Reconstructive urology

Gender specific chronological and morphometric sssessment of fetal bladder wall development

Koerner I, Deibl M, Oswald J, Schwentner C, Lunacek A, Fritsch H, Bartsch G, Radmayr C

Department of Pediatric Urology, Medical University of Innsbruck, Innsbruck, Austria

J Urol. 2006; 176: 2674-8

PURPOSE: To enhance our understanding of sonographically visible alterations in bladder wall thickness, we delineated phenotypic changes occurring in developing smooth muscle cells of the fetal and postnatal bladder with respect to gender specific differences.

MATERIALS AND METHODS: Bladders of 30 male and 18 female fetuses and 4 stillborn infants were immunostained with an alpha-smooth muscle actin antibody. Morphological and morphometric assessment was performed with the assistance of an image analysis system.

RESULTS: Alpha-smooth muscle actin expression in fetal bladder wall was detectable at 9 weeks of gestation. Bladder wall thickness and mean profile area of smooth muscle bundles increased significantly with advancing gestation, mediated by linear growth patterns. Fetal bladder wall development occurred uniformly, unrelated to gender.

CONCLUSIONS: Although the lower urinary tract emerges in a gender specific way, our results suggest that in normal fetal growth detrusor muscle formation proceeds independent of genital sex.

Editorial Comment

The current paper deals with histologic and morphometric assessment of 18 female and 30 male bladder specimens of human fetuses at 9 to 35 weeks of gestation. The findings underline the theory of those favoring a gender independent development of the lower urinary tract. At various times during fetal development no differences between male and female specimens of the muscular structure and configuration of the bladder was seen contrary to previous reports (1). Furthermore, the growth of the muscular bladder wall was linear with gestational age.

This is a very elegant study with nice fetal specimens and reveals several interesting aspects. Apart from the main conclusions outlined above it was also interesting to see that the bladder seems to develop relatively late compared to the gut. At 9 weeks, only immature smooth muscle cells were observed in the bladder whereas the bowel already demonstrated clearly visible inner and outer muscular layers. In addition, smooth muscle cells developed first in the ventral portion of the bladder close to the dome. One may speculate that this has something to do with the umbilical vessels.Only through the development of the bladder the muscle bundles start to change there shape, direction and intermingling. Unfortunately we do not get any clue from this study when and how neural development starts.
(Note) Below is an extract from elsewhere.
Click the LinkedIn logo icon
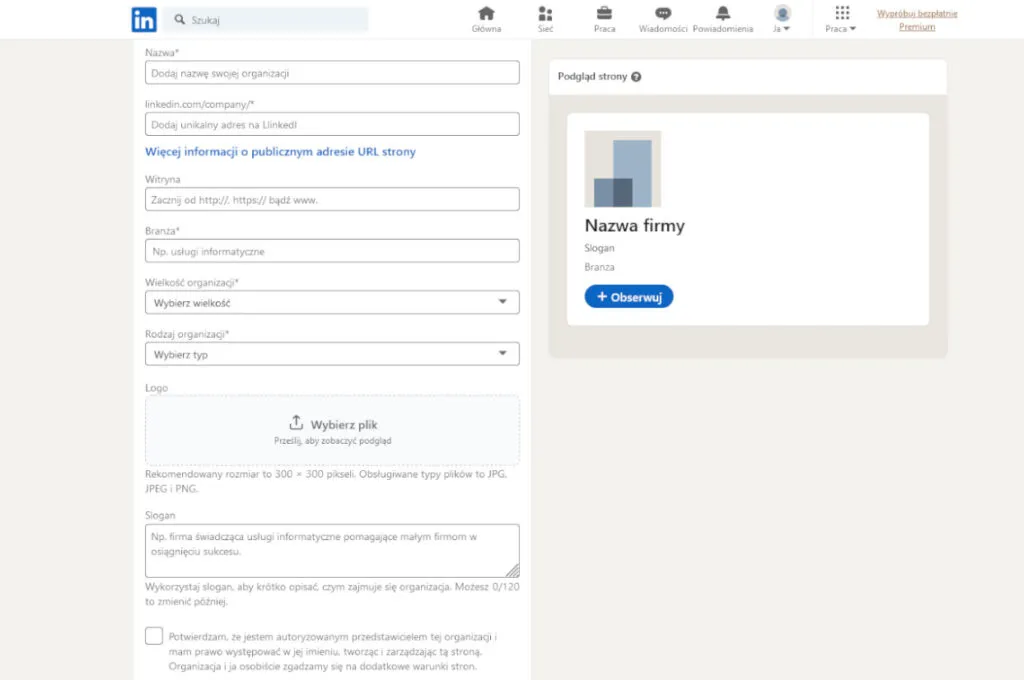1024x680 pixels. pyautogui.click(x=143, y=19)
With studies like that we get important information for further tissue engineering of the urinary bladder. We suppose that at the time of in vitro cultivation intermingling and growth may not be our major goal but that we somehow have to have functional and growth stimulations at the time of implantation, which will bring our cultivated smooth muscle cells to a structure, which resembles the native bladder.

Reference

1. Avni EF, Schulman CC: The origin of vesico-ureteric reflux in male newborns: further evidence in favour of a transient fetal urethral obstruction. Br J Urol. 1996; 78: 454-9.
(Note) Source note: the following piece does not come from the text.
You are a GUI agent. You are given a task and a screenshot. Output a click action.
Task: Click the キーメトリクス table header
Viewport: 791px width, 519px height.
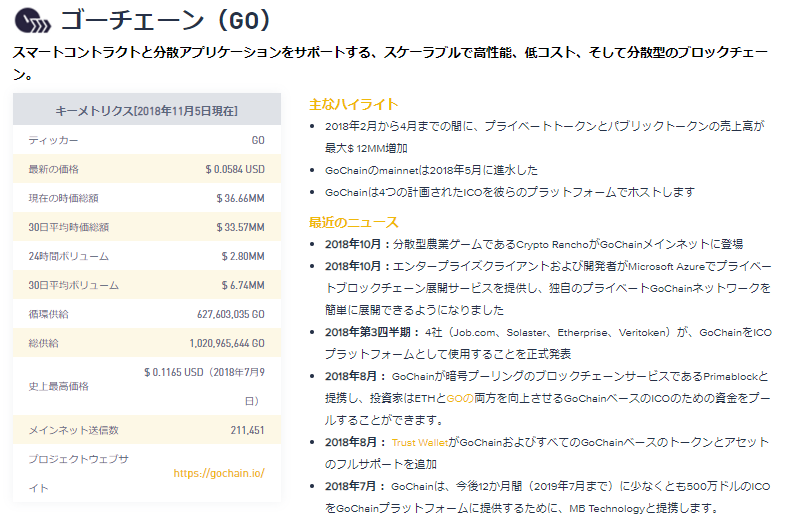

Dr. Arnulf Stenzl, Dr. Joerg Seibold,

Dr. Udo Nagele & Dr. Karl-Dietrich Sievert

Department of Urology

Eberhard-Karls-University Tuebingen

Tuebingen, Germany

Miniature intravesical urethral lengthening procedure for treatment of pediatric neurogenic urinary incontinence

Canales BK, Fung LC, Elliott SP

Department of Urologic Surgery, University of Minnesota, Minneapolis, MN USA

J Urol. 2006; 176: 2663-6

PURPOSE: Resistance to flow in a fluid conduit is proportional to tube length divided by the radius to the fourth power (Poiseuille’s law). We report the results of a miniature intravesical urethral lengthening procedure where outlet resistance is increased by minimizing the diameter of the intravesical urethral tube.

MATERIALS AND METHODS: Nine pediatric patients with preoperative intractable incontinence underwent the miniature intravesical urethral lengthening procedure along with continent catheterizable stoma (9 patients) and bladder augmentation (8). The intravesical portion of the urethral lengthening was 3 cm (traditionally 6 cm), and the urethra was tubularized around an 8Fr feeding tube (traditionally a 16Fr catheter). After the tubularized caudal portion was tunneled under the trigone the cephalad part of the urethra was placed as an onlay to the posterior bladder wall without ureteral reimplantation.

RESULTS: At a mean followup of 31 months (range 10 to 47) 8 patients reported dry intervals of 3 hours or more, with minor leak per urethra only if they were overdue on the catheterization schedule. Mean postoperative abdominal leak point pressure was 71 cm H(2)O (range 28 to 116). Upper tracts were well preserved in all patients. One patient required bladder neck closure for intractable incontinence.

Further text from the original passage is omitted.